Не посетуйте, если письмо мое сумбурно. Оно — лишь для Вас.

Письмо, как легко можно заметить, совсем не сумбурно. Жизненная и литературная позиция, выразившаяся в нем, высказана вполне ясно, последовательно, логично, по-своему даже убедительно: в статье, написанной для печати, она вряд ли могла бы быть выражена яснее. Больше того. Хоть Вера Васильевна была человеком совсем не бездарным, я думаю, что не погрешу против истины, если скажу, что письмо это — талантливее многих (если не всех) ее печатных статей. Вероятно, потому, что написано было (в отличие от того, что писалось ею для печати) без участия (лучше сказать — почти без участия) внутреннего редактора. Но главным образом потому, что статья моя, как видно, задела ее за живое. И дело тут было, конечно, не в одном Гайдаре. (Хотя и в нем тоже.)

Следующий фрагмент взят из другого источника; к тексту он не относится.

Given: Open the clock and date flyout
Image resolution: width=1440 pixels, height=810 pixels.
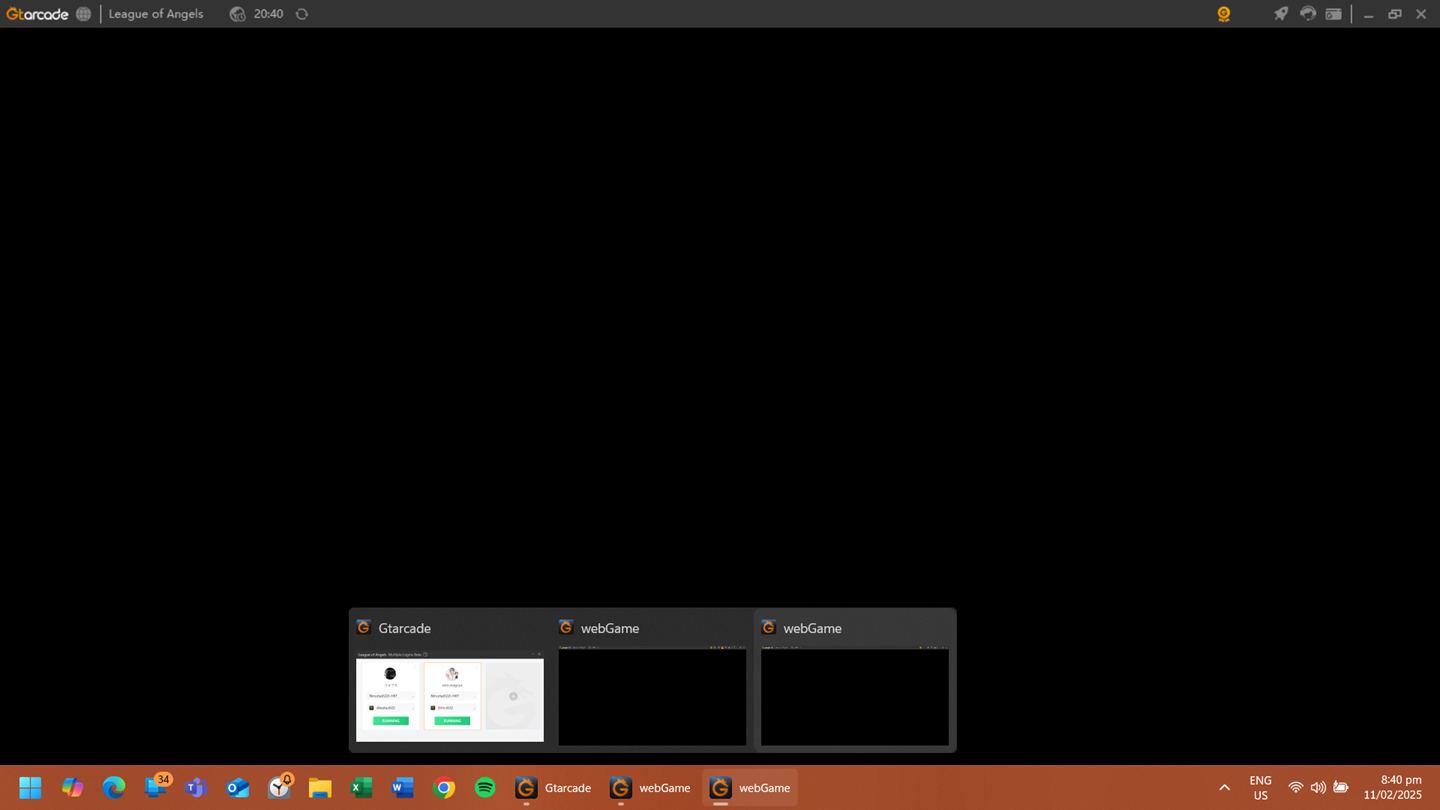Looking at the screenshot, I should click(x=1392, y=788).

Я такой реакции на свою статью от нее, признаться, совсем не ждал. Не то чтобы считал, что у нас с ней не может быть никаких разногласий, но, во всяком случае, воспринимал ее как человека, находящегося внутри той же, что и я — да и все люди «моего круга», — системы координат. То есть исходил из того, что при всех мыслимых — даже самых больших — разногласиях, север для нас обоих находится на Севере, а юг — на Юге.